_Problem description_
Needed from the data below: all lines that contain the word "registrieren".

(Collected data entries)
---*---

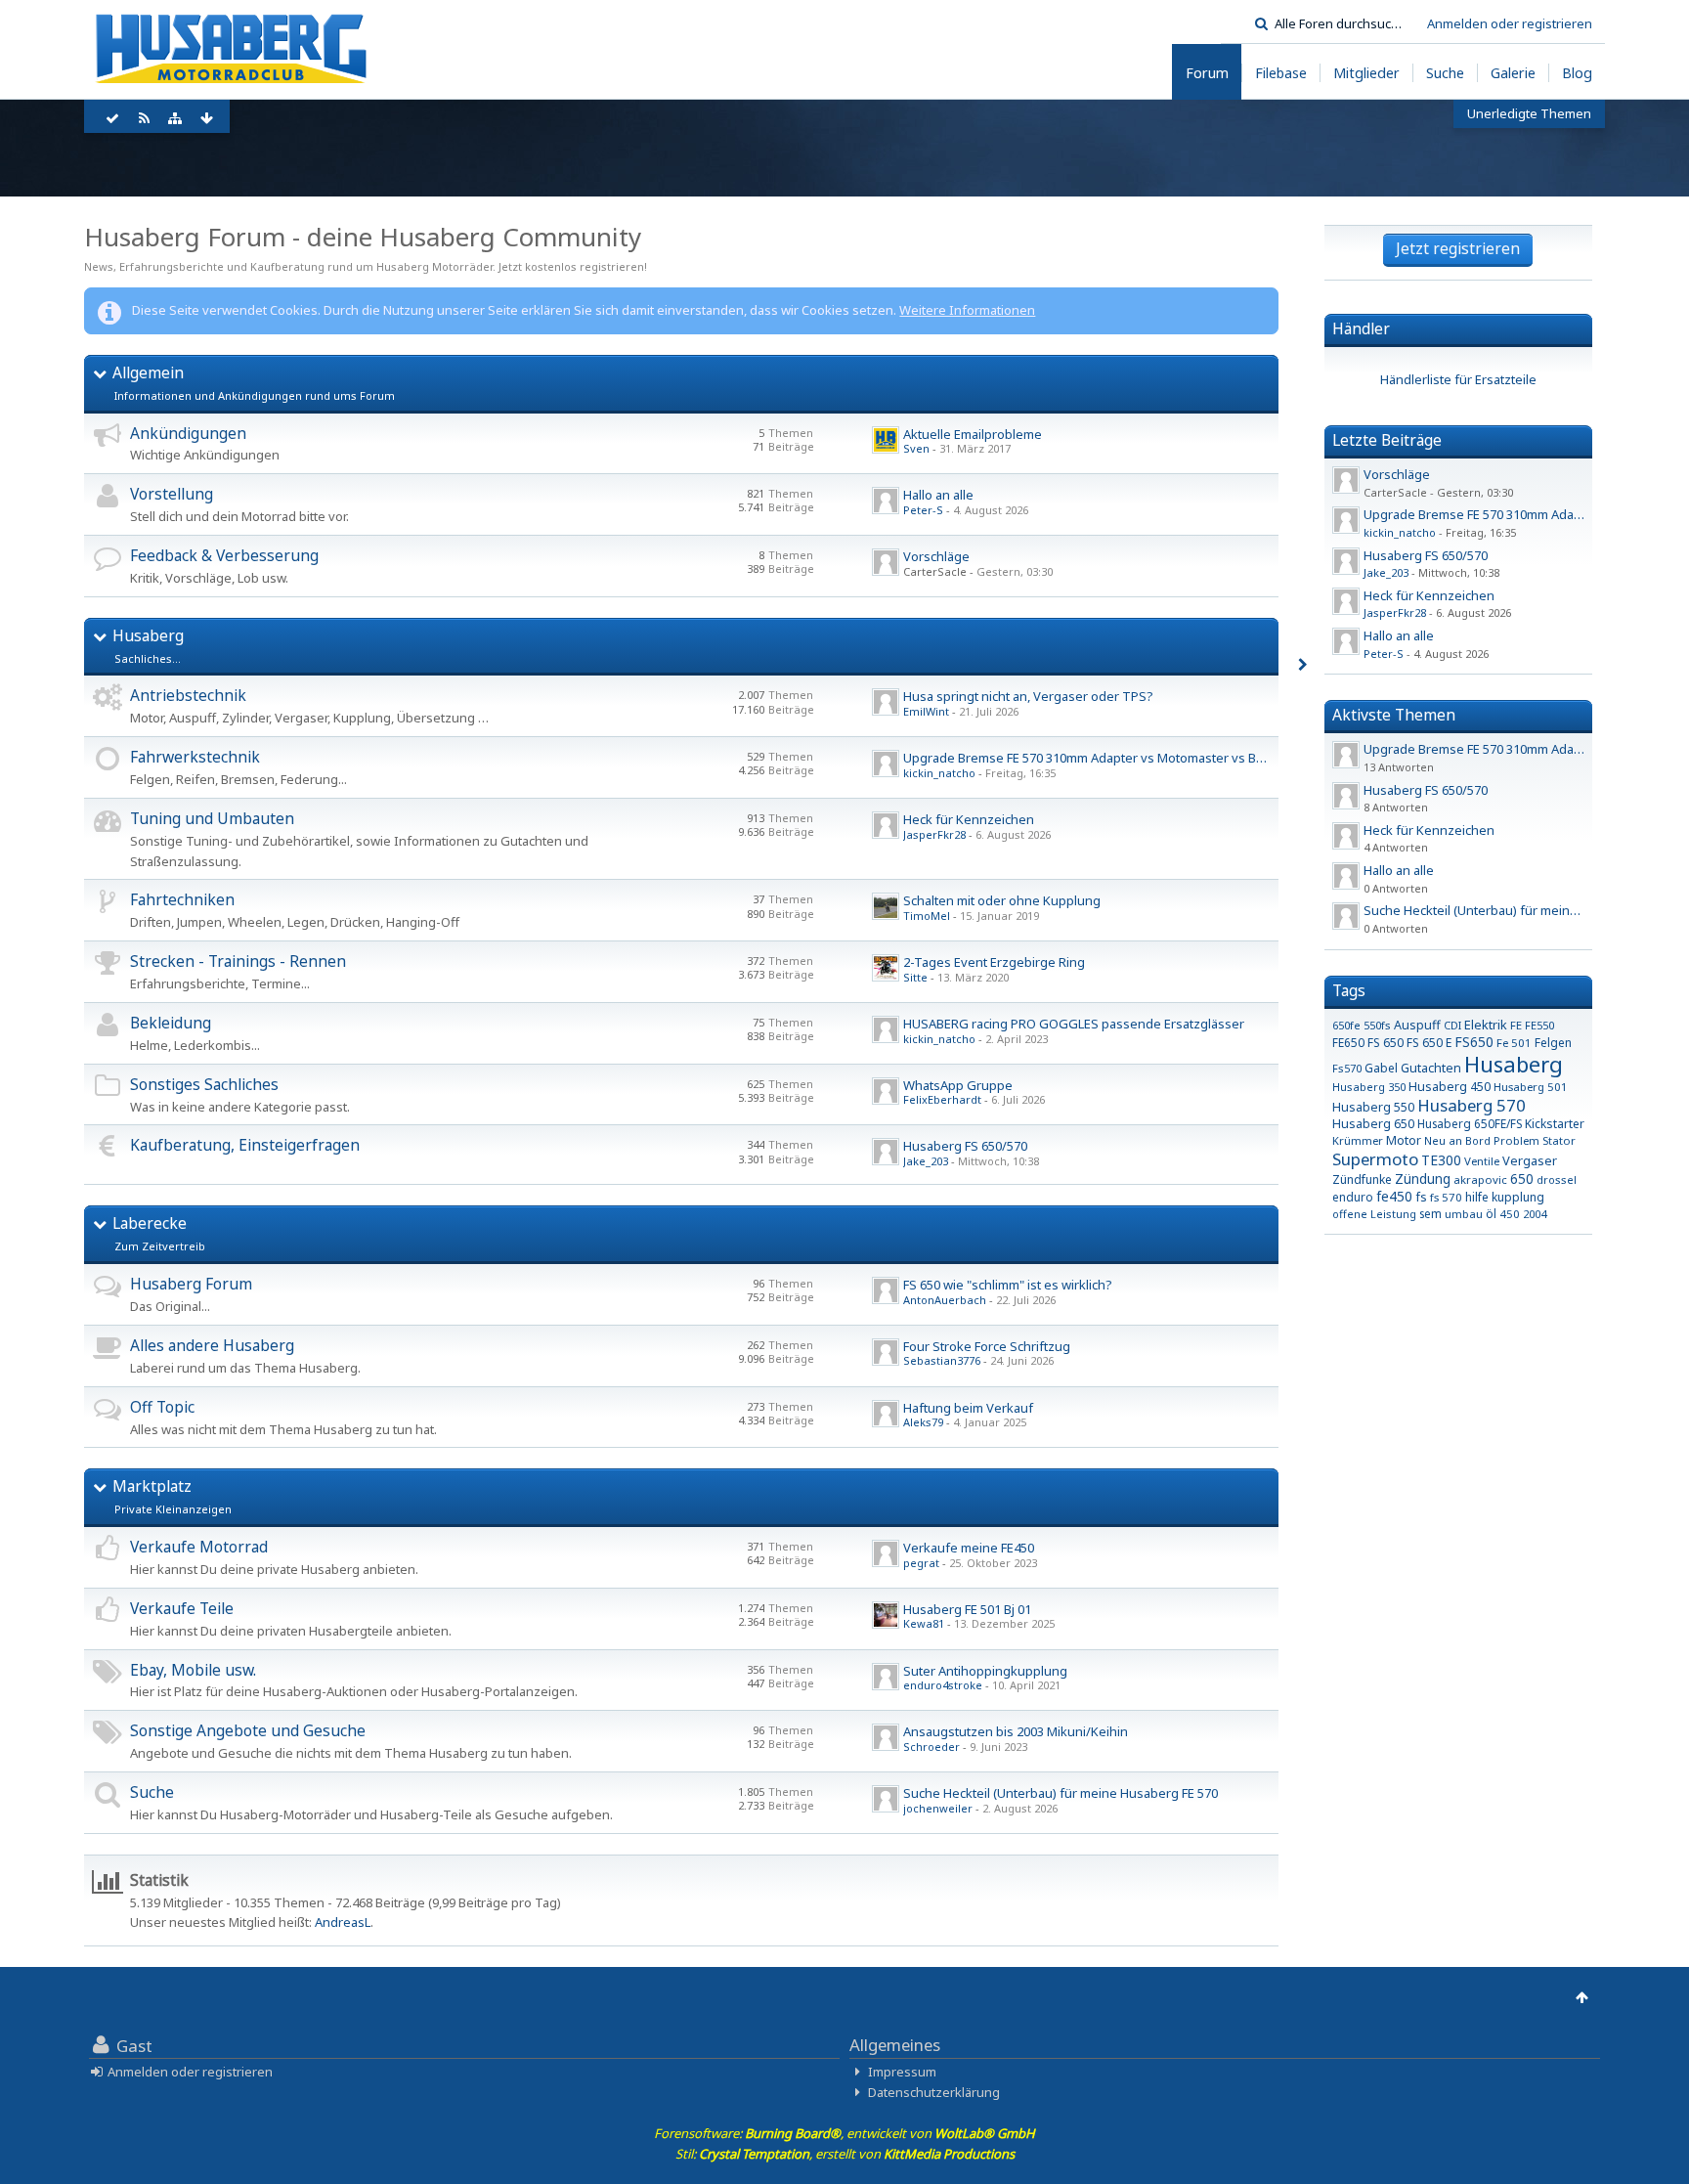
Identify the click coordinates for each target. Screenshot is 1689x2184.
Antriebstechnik (188, 695)
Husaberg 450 (1449, 1086)
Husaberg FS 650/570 (965, 1146)
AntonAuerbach (944, 1299)
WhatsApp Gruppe (958, 1085)
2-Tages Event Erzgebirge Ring (994, 962)
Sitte (915, 977)
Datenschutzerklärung (934, 2092)
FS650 (1474, 1041)
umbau (1464, 1213)
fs (1421, 1197)
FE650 (1348, 1042)
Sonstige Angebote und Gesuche (248, 1730)
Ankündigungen (188, 433)
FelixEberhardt (942, 1099)
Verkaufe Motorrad (199, 1546)
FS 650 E (1429, 1042)
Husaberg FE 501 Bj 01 (967, 1609)
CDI (1452, 1025)
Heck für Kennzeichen (968, 819)
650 (1522, 1178)
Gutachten (1431, 1068)
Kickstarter (1554, 1123)
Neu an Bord (1457, 1140)
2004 (1534, 1213)
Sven (916, 448)
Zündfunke (1362, 1179)
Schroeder (931, 1746)
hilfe (1477, 1197)
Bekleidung (170, 1022)
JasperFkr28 (934, 834)
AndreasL (342, 1922)
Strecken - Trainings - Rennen (238, 961)
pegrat (921, 1562)
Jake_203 (925, 1161)
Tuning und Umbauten (212, 818)
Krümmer (1357, 1140)
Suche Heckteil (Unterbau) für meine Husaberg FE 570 (1060, 1793)
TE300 (1441, 1160)
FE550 (1539, 1025)
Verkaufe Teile (182, 1608)
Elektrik (1485, 1024)
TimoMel (926, 915)
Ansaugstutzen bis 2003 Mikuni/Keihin (1015, 1731)
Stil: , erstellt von (845, 2153)
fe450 (1394, 1196)
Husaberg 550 (1373, 1107)
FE (1516, 1025)
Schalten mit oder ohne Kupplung (1002, 900)
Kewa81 (923, 1623)
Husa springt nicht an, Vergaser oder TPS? (1028, 696)
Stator (1559, 1140)
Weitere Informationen (967, 310)
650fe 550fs (1361, 1025)
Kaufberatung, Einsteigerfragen (245, 1145)
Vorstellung (171, 493)
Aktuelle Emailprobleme (972, 434)
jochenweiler (938, 1808)
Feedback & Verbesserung (224, 555)
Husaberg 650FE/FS (1469, 1123)
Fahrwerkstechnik (195, 756)
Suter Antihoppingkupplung (985, 1671)
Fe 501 (1514, 1042)
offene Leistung (1374, 1213)
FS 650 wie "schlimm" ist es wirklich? (1007, 1284)
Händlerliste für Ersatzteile (1458, 379)
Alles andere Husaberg (212, 1345)
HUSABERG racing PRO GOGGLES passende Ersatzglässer (1073, 1023)
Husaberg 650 (1373, 1123)
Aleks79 (923, 1422)
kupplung (1518, 1197)
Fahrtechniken (182, 899)
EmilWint (926, 711)
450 (1509, 1213)
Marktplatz (152, 1486)
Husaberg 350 (1369, 1086)
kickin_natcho (939, 772)
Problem (1516, 1140)
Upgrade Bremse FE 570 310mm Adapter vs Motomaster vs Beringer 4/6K (1116, 757)
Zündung (1423, 1178)
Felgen (1553, 1042)
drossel (1557, 1179)
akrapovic (1480, 1179)
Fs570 (1347, 1068)
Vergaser (1529, 1160)
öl (1491, 1213)
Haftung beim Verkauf (968, 1408)
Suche (152, 1792)
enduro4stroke (942, 1685)
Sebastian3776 (941, 1360)
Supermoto (1375, 1159)
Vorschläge (936, 556)
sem (1430, 1213)
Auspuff (1417, 1025)
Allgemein (148, 372)
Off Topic (162, 1407)
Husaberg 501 (1531, 1086)
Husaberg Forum (191, 1283)
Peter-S (923, 509)
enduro (1352, 1196)
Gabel (1381, 1068)
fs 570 (1446, 1197)
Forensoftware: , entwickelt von (844, 2133)
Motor (1403, 1140)
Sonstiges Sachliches (204, 1084)
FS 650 (1385, 1042)
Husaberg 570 (1471, 1105)
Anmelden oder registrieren (1509, 23)
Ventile (1481, 1161)
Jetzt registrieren (1458, 248)
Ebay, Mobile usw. (193, 1670)
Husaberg (148, 635)
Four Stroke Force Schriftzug (986, 1346)
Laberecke (149, 1223)
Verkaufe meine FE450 (968, 1547)
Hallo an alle (938, 494)
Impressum (902, 2071)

---*---

_Solution for this task_
Anmelden oder registrieren (1509, 23)
Jetzt registrieren (1458, 248)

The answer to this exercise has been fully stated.